Missing argument create_graph in torch.func api

Hi, I want replace torch.autograd.functional.jvp/torch.autograd.functional.vjp with torch.func.jvp/torch.func.vjp. Since torch.func.jvp is more efficient compared to autograd ops.

However, I notice these apis are not equivalent, since I calculate jvp to create a loss, thus second-order gradient is required, and we have to set create_graph=True. There is no create_graph argument in torch.func api, so is torch.func does not intent to use in my case or it support higher-order gradient by default?

Hi @LuoXin-s,

You need to compose jacrev with jacrev to create a 2nd-order derivative within the torch.func framework. The gradients are computed in a functional manner (so a more direct mathematical approach) within the torch.func namespace.

You can use torch.func.hessian directly,

import torch
from torch.func import hessian, vmap, functional_call

net = Model(*args, **kwargs) #our model

x = torch.randn(batch_size, num_inputs) #inputs
params = dict(net.named_parameters()) #params (need to be an input for torch.func to work)

#functionalize version (params are now an input to the model)
def fcall(parms, x):
  return functional_call(net, params, x)

def compute_hessian(params, x):
  _hessian_wrt_x = hessian(fcall, argnums=1)(params, x) #forward-over-reverse hessian calc.
  return _hessian_wrt_x

#We define a laplacian func for a single function, then vectorize over the batch.
laplacian = vmap(compute_hessian, in_dims=(None,0))(params, x) 

Or, you can compose jacrev with itself, which you can view as an equivalent of create_graph arg within the torch.autograd API (albeit that the graph is constructed directly).

def compute_hessian(params, x):
  _hessian_wrt_x = jacrev(jacrev(fcall, argnums=1), argnums=1)(params, x)
  return _hessian_wrt_x

And then use torch.func.vmap to vectorize over a set of samples, like in the first example above.

Here are some other examples on the forums:

Thank you for your suggestion. However, I’m still confused.
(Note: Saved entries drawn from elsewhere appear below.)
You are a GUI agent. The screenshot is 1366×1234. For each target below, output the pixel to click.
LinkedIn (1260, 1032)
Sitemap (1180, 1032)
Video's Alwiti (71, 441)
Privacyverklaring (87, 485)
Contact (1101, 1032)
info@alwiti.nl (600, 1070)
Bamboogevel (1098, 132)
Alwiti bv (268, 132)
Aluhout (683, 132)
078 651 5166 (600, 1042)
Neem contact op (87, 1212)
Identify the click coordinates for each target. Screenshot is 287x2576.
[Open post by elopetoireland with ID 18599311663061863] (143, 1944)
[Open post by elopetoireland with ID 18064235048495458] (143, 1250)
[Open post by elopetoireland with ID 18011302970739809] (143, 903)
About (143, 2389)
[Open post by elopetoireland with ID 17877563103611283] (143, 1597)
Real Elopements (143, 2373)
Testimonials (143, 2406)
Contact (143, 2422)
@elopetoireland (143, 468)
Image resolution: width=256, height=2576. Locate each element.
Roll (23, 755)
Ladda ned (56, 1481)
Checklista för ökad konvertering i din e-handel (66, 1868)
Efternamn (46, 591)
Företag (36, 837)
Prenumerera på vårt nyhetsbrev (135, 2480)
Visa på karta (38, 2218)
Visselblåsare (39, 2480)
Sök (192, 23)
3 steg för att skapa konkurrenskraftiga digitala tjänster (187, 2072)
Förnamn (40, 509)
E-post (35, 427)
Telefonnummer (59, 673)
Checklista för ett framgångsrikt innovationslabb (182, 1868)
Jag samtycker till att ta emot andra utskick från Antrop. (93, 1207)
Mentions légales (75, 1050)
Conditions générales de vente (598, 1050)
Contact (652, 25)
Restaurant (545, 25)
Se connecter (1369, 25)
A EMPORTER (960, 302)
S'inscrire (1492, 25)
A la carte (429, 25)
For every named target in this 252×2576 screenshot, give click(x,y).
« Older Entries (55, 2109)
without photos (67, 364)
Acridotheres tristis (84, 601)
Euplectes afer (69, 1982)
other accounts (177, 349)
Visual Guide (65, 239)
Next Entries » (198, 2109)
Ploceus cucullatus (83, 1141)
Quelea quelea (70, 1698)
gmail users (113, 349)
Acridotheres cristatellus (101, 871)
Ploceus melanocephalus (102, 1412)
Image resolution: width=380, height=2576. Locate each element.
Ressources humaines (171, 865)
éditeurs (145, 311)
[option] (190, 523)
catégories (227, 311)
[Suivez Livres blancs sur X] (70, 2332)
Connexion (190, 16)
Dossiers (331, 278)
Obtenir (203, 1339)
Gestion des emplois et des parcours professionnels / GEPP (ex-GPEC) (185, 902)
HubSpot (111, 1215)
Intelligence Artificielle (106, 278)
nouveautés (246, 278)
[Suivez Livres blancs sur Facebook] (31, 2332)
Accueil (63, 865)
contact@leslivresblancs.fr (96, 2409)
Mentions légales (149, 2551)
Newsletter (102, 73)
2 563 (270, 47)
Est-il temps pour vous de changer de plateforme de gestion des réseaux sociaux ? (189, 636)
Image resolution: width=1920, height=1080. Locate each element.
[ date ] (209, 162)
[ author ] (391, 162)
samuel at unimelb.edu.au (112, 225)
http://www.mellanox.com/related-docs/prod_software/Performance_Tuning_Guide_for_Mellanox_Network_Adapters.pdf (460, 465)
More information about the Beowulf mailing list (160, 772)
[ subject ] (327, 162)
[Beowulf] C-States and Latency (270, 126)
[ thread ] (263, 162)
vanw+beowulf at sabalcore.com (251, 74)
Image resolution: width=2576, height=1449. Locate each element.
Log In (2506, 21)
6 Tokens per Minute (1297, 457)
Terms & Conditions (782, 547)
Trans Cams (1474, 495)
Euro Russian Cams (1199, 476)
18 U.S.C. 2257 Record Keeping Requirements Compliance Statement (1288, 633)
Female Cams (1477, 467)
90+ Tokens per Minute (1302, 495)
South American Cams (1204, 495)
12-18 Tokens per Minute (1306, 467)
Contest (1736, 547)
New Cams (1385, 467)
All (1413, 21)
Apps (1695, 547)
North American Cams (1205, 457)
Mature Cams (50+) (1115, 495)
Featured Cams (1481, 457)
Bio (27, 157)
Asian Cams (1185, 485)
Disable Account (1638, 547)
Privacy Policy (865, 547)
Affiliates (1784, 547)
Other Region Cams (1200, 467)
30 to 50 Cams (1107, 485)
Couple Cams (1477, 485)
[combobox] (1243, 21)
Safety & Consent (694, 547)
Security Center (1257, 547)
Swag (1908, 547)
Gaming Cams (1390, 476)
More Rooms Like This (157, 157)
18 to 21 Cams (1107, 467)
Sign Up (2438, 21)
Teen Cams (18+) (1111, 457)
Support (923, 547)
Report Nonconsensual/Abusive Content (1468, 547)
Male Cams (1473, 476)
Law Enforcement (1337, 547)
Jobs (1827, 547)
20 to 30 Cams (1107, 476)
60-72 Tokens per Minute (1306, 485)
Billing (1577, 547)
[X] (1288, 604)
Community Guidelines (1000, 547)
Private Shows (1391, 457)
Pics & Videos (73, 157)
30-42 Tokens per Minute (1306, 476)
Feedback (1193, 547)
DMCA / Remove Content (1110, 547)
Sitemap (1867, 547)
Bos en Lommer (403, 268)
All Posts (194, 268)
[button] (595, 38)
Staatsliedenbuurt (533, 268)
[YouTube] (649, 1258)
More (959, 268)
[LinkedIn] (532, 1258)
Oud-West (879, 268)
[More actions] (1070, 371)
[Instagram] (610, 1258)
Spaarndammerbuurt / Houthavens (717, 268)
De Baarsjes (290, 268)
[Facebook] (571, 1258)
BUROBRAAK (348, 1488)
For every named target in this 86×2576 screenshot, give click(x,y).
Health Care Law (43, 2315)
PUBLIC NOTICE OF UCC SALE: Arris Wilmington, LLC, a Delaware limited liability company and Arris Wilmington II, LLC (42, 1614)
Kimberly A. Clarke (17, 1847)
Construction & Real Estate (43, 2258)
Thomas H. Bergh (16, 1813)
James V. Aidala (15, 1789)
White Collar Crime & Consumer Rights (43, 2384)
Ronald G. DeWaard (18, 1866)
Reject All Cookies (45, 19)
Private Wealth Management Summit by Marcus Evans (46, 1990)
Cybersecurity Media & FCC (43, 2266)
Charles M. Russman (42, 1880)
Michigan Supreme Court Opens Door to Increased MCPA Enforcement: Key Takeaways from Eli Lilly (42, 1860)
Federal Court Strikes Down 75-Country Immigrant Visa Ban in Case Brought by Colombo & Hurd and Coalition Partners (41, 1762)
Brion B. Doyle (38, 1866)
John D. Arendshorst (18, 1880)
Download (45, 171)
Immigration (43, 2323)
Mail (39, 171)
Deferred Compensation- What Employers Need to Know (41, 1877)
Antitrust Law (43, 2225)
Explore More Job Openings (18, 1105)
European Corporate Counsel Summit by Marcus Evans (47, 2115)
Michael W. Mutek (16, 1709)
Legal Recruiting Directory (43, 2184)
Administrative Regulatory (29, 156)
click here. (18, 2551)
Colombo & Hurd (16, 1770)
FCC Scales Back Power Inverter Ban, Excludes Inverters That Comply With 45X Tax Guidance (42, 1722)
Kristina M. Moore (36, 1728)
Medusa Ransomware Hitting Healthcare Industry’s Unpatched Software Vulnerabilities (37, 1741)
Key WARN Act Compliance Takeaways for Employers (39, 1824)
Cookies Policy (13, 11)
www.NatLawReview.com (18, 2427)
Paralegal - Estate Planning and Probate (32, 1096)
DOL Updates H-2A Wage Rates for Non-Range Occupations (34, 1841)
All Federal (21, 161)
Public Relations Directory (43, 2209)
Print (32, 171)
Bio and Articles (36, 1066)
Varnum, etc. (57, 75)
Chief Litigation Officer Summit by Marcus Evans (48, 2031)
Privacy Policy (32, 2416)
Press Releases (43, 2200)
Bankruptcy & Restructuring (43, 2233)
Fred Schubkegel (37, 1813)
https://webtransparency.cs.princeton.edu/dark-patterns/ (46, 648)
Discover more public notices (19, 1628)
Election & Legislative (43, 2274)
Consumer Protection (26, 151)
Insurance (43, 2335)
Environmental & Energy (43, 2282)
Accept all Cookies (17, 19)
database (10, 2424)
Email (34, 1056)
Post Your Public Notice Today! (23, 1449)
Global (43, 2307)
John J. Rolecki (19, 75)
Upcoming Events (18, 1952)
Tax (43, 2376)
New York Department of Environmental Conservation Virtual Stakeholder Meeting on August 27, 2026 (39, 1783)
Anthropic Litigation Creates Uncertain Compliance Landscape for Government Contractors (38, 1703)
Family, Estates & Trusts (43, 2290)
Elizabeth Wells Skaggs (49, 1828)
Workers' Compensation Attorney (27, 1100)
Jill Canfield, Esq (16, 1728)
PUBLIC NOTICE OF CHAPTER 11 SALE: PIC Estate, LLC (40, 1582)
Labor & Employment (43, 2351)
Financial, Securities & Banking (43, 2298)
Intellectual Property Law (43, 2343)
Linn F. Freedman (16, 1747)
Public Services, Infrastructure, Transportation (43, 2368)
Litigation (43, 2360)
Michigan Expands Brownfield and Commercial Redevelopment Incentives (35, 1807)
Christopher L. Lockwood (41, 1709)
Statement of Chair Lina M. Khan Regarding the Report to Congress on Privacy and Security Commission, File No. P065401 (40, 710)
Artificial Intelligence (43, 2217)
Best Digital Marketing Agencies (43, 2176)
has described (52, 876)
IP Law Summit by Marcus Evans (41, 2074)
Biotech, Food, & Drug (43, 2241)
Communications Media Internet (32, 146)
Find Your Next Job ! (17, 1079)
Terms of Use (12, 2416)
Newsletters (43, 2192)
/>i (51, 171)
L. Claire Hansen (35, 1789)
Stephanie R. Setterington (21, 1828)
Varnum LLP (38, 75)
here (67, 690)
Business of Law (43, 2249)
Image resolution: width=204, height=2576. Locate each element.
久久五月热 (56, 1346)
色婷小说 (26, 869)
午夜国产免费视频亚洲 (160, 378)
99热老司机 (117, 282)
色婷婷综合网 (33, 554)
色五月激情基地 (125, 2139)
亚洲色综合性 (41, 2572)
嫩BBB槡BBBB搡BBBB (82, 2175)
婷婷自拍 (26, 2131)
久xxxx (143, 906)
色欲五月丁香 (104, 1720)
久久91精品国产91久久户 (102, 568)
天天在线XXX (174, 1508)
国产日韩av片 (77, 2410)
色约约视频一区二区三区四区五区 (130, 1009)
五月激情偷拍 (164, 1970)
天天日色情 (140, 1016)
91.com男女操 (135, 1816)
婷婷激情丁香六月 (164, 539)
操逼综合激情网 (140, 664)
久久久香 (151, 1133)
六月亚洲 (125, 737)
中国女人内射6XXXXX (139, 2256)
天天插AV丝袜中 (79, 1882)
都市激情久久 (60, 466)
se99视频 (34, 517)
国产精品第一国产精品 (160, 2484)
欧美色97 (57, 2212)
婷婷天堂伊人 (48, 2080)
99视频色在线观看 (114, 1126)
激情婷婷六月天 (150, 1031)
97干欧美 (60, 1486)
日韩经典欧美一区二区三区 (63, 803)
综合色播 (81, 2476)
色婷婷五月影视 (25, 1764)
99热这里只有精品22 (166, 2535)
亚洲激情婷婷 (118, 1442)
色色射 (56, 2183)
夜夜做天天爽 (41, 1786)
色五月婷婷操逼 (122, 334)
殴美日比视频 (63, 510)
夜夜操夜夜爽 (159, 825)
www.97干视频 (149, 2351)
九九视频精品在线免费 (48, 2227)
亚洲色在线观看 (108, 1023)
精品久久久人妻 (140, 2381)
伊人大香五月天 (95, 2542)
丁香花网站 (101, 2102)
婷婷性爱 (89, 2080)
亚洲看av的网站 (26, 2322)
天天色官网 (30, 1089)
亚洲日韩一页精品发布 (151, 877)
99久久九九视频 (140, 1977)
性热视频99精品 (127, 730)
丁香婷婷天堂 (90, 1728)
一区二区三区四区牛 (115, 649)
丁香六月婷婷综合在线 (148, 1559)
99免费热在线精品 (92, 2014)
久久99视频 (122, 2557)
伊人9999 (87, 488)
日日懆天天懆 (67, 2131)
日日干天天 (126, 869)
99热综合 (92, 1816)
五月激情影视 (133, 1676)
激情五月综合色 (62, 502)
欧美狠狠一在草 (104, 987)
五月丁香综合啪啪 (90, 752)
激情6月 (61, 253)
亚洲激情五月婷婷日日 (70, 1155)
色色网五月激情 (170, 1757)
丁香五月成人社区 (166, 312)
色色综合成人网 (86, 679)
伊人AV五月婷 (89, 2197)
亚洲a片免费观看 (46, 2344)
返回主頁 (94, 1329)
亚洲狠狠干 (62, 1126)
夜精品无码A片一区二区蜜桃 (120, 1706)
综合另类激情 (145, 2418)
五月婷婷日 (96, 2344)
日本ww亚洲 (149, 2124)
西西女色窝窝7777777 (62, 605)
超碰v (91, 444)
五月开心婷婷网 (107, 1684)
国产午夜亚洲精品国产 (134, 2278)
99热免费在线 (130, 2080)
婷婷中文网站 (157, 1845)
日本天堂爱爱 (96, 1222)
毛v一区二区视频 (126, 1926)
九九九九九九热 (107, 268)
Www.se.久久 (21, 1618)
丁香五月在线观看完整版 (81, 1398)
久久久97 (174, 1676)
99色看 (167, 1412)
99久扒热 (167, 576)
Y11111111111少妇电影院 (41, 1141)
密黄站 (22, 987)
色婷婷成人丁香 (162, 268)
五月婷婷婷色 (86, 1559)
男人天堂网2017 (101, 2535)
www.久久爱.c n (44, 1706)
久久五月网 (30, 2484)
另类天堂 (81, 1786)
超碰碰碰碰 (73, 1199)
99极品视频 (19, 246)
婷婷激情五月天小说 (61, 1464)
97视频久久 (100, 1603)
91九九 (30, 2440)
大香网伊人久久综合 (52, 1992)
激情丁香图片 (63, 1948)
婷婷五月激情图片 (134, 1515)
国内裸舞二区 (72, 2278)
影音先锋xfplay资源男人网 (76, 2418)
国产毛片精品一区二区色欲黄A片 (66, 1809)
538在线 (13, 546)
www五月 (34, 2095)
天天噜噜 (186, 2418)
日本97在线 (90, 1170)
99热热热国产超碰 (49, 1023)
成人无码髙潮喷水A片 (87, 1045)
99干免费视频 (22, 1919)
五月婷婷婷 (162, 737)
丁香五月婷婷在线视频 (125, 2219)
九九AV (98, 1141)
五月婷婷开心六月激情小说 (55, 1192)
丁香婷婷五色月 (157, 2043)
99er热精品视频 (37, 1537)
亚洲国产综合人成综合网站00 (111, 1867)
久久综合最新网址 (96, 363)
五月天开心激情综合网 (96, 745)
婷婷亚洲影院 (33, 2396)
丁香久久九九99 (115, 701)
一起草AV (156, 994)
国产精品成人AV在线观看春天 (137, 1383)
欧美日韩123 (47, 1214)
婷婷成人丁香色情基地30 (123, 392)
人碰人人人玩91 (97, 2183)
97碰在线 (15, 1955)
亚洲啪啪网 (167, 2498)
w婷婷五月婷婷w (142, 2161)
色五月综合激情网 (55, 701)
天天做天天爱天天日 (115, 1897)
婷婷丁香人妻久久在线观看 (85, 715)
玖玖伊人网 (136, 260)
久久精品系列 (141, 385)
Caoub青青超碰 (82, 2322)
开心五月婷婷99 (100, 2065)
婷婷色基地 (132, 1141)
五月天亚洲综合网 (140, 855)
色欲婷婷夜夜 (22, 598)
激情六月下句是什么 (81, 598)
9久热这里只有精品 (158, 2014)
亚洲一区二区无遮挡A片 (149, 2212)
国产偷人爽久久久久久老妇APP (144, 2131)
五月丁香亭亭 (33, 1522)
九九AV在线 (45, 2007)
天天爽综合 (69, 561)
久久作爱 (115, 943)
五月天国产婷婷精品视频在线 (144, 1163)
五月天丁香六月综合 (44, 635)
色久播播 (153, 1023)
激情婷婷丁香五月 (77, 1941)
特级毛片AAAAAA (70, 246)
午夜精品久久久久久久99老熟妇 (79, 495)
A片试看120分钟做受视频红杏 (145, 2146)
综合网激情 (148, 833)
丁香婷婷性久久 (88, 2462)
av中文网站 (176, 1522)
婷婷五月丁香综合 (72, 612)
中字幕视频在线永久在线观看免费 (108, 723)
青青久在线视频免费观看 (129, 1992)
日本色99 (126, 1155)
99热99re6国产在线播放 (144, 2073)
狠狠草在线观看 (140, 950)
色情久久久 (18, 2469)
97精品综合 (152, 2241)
Let me explain further.

Actually, I want to calculate the following loss:

def isometry_loss(self, input, func):
    u = torch.randn_like(input, device=input.device)
    Ju = torch.autograd.functional.jvp(func, input, u, create_graph=True)[1]
    JTJu = torch.autograd.functional.vjp(func, input, Ju, create_graph=True)[1]
    
    TrR = torch.sum(Ju.float() ** 2, dim=tuple(range(1, Ju.dim()))).mean()
    TrR2 = torch.sum(JTJu.float() ** 2, dim=tuple(range(1, JTJu.dim()))).mean()
    
    isometry_loss = TrR2 / TrR ** 2
    return isometry_loss

Here, func is my model and input is the model input. This loss serves as part of the overall loss (loss += isometry_loss) for backpropagation. Therefore, I have to rely on loss.backward() for backpropagation and parameter updating.

I’m actually not want to use the functionalized API, I just want to use fast JVP implementation.

I don’t how to convert it to the isometry loss in my case

I made some simplifications, and I found that the following losses have different gradients with respect to the network parameters:

def iso_loss1():
    Ju = torch.autograd.functional.jvp(func, input, u, create_graph=True)[1]
    TrR = torch.sum(Ju.float() ** 2, dim=tuple(range(1, Ju.dim()))).mean()

    isometry_loss = TrR
    return isometry_loss

def iso_loss2():
    Ju = torch.func.jvp(func, (input,), (u,))[1]
    TrR = torch.sum(Ju.float() ** 2, dim=tuple(range(1, Ju.dim()))).mean()

    isometry_loss = TrR
    return isometry_loss

Why do you keep create_graph==True in the iso_loss1?

Can you share what the output of the two losses are?

I aim to incorporate isometry loss into my model’s optimization objective to enhance its isometric properties. The computation of isometry loss requires Jacobian-vector products (JVP), and it’s crucial to set create_graph=True to enable gradient backpropagation through the JVP calculation.